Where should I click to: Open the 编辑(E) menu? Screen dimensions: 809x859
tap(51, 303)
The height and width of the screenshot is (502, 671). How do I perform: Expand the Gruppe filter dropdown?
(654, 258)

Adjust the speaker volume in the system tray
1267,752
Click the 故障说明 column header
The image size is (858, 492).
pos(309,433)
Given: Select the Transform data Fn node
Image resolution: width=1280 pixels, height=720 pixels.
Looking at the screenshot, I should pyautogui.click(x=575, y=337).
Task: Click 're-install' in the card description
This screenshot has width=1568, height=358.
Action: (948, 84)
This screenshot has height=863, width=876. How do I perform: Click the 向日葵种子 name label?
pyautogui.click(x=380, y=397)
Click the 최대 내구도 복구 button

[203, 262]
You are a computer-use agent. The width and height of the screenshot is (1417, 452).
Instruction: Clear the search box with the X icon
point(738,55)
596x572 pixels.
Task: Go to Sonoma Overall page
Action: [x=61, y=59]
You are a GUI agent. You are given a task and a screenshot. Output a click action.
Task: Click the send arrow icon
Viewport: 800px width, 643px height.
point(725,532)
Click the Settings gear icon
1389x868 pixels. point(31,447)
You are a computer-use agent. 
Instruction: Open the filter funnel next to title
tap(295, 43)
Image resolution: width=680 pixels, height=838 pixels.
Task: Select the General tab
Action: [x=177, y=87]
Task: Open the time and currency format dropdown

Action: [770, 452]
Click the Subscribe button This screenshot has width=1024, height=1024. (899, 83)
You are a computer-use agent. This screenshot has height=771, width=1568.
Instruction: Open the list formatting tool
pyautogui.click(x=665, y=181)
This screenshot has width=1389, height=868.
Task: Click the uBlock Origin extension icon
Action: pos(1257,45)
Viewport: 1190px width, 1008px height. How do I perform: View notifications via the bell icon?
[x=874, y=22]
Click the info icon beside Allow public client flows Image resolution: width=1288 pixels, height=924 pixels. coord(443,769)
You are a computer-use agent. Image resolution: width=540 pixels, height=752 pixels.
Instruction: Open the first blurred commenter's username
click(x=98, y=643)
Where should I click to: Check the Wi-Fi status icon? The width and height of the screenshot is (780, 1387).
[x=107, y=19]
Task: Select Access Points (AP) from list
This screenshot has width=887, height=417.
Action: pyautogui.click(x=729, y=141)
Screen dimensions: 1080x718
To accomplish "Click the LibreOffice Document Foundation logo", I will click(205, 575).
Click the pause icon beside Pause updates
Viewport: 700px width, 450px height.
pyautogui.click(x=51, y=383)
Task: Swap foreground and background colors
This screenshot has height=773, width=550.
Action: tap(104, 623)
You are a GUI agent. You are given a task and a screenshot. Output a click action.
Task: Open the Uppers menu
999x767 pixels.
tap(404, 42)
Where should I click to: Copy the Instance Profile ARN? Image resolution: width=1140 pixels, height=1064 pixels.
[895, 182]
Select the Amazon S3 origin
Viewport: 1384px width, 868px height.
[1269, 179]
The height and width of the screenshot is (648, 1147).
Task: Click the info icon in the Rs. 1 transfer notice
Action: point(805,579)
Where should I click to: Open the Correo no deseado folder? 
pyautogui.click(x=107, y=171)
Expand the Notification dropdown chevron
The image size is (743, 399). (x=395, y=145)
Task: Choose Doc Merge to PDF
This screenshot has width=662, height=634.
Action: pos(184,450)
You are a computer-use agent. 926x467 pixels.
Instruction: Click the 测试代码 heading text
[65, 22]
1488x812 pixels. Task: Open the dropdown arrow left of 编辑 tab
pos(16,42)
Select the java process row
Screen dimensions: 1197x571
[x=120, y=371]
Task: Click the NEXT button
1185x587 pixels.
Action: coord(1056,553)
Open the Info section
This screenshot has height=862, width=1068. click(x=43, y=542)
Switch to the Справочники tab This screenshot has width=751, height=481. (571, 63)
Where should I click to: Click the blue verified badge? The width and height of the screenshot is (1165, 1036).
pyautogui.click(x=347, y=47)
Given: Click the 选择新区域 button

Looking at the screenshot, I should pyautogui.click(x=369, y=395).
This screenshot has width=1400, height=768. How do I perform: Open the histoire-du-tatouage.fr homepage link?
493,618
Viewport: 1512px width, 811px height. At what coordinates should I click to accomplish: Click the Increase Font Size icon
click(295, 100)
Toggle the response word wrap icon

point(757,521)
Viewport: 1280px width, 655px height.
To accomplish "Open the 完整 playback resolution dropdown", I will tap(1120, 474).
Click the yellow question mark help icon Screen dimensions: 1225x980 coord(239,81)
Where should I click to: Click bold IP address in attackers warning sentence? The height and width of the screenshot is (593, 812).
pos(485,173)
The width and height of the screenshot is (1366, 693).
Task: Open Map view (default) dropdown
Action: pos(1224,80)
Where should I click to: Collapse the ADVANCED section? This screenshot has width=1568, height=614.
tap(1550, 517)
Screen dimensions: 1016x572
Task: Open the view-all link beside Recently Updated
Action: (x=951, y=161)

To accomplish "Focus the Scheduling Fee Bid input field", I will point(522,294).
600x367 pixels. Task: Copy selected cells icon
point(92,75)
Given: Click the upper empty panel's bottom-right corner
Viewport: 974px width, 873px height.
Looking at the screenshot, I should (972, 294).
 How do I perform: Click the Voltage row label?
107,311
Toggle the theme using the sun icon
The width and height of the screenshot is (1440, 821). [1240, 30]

———

• Requirement: Look above for lines with the word "computer" and copy them all.

• Solution below:
You are a computer-use agent. The width and height of the screenshot is (1417, 452).
You are a computer-use agent. 
You are a computer-use agent. This screenshot has height=771, width=1568.
You are a computer-use agent. Image resolution: width=540 pixels, height=752 pixels.
You are a computer-use agent. 926x467 pixels.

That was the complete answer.